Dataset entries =
════
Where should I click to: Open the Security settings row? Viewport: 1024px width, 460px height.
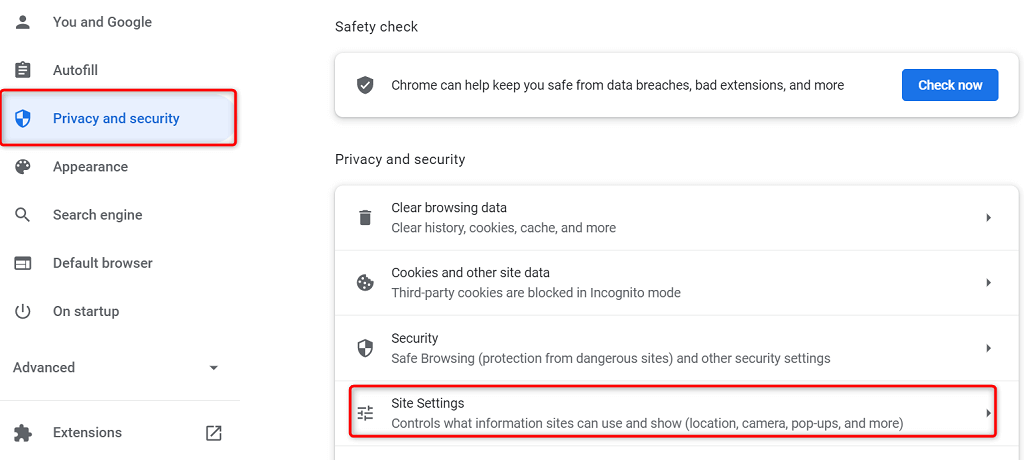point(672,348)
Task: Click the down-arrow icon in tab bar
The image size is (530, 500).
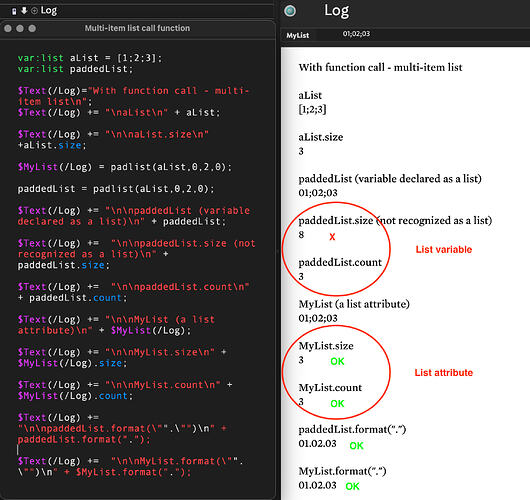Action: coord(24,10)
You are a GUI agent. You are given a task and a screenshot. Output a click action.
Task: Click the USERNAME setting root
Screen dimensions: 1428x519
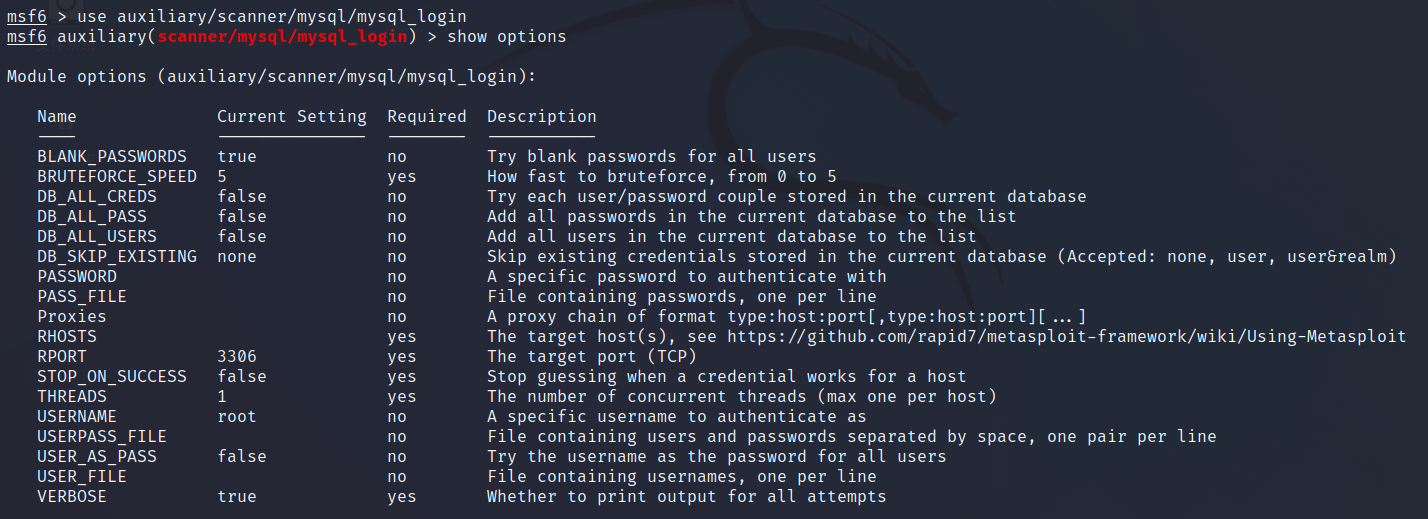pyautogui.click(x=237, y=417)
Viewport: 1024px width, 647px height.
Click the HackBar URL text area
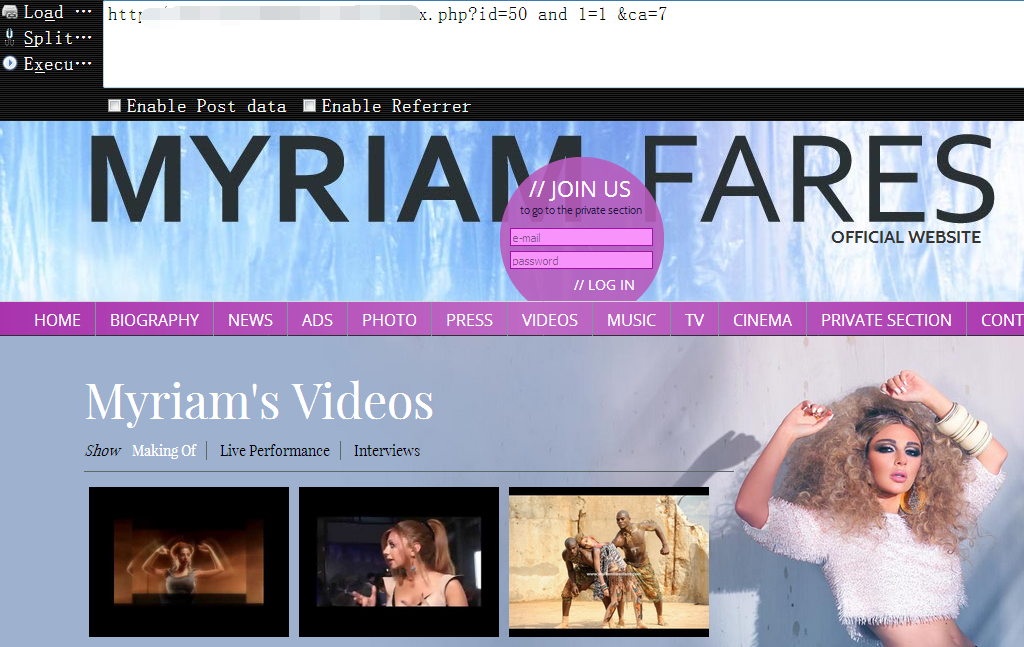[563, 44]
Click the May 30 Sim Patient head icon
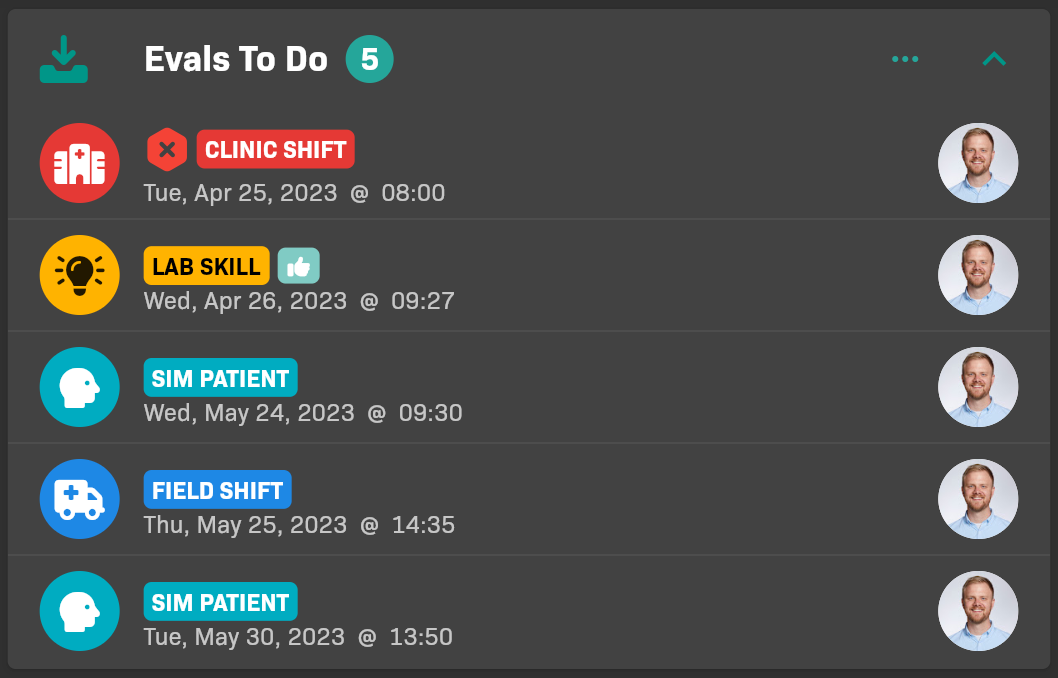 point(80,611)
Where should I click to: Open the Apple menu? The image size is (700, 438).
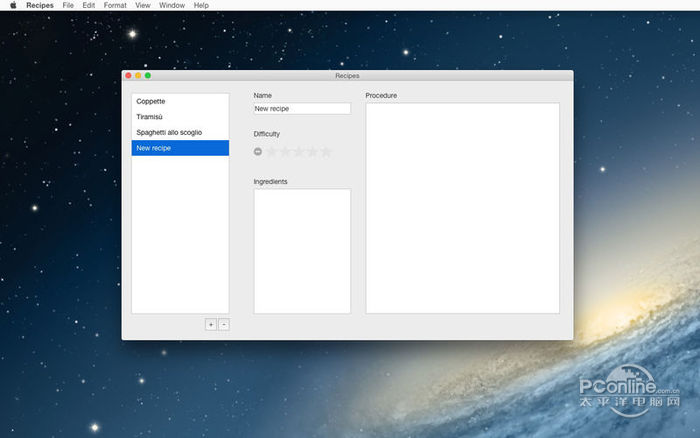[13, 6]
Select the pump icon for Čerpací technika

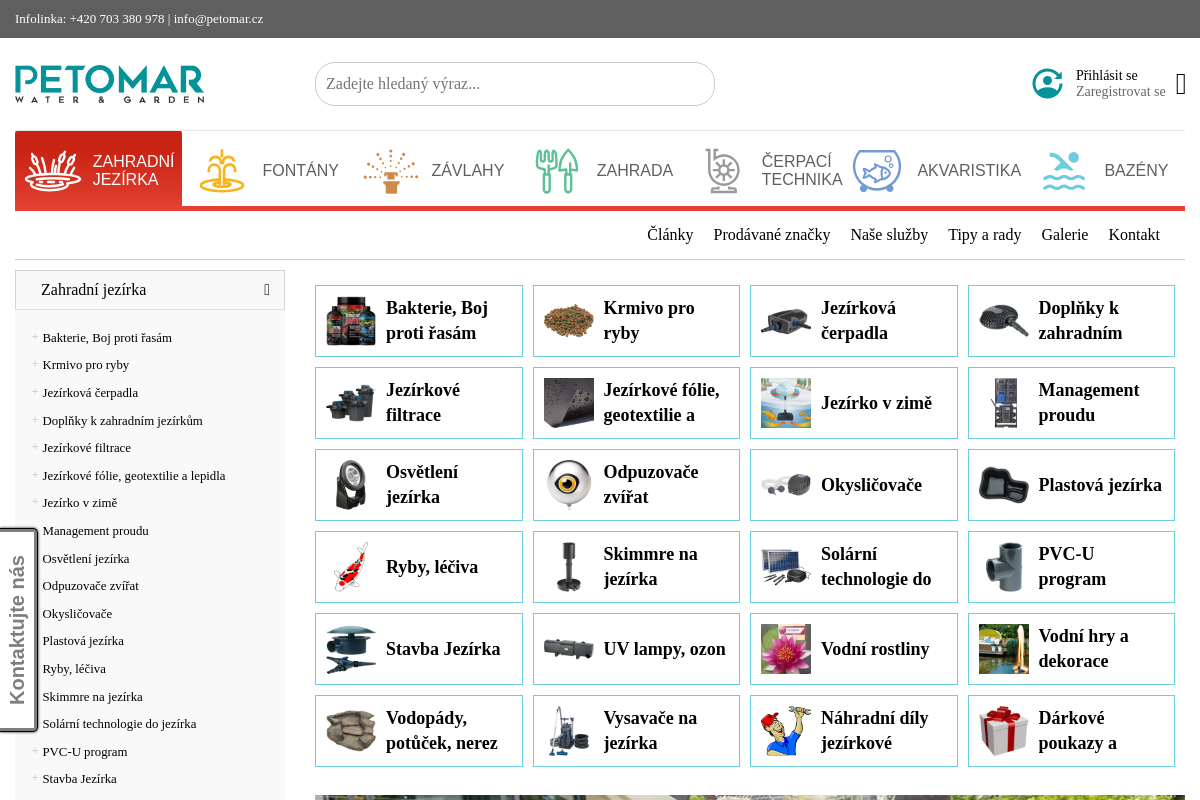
════
ABOUT THIS EXERCISE = Please copy only the lines from the one that contains "Task: Click the down-arrow icon in tab bar" through the last line of the records, exactly, and keep every picture out of the copy.

RESPONSE TO THIS TASK =
Task: Click the down-arrow icon in tab bar
The image size is (530, 500).
Action: coord(24,10)
You are a GUI agent. You are given a task and a screenshot. Output a click action.
Task: Click the USERNAME setting root
Screen dimensions: 1428x519
pyautogui.click(x=237, y=417)
Viewport: 1024px width, 647px height.
Click the HackBar URL text area
[563, 44]
Click the May 30 Sim Patient head icon
 point(80,611)
Where should I click to: Open the Apple menu? The image size is (700, 438).
[13, 6]
Select the pump icon for Čerpací technika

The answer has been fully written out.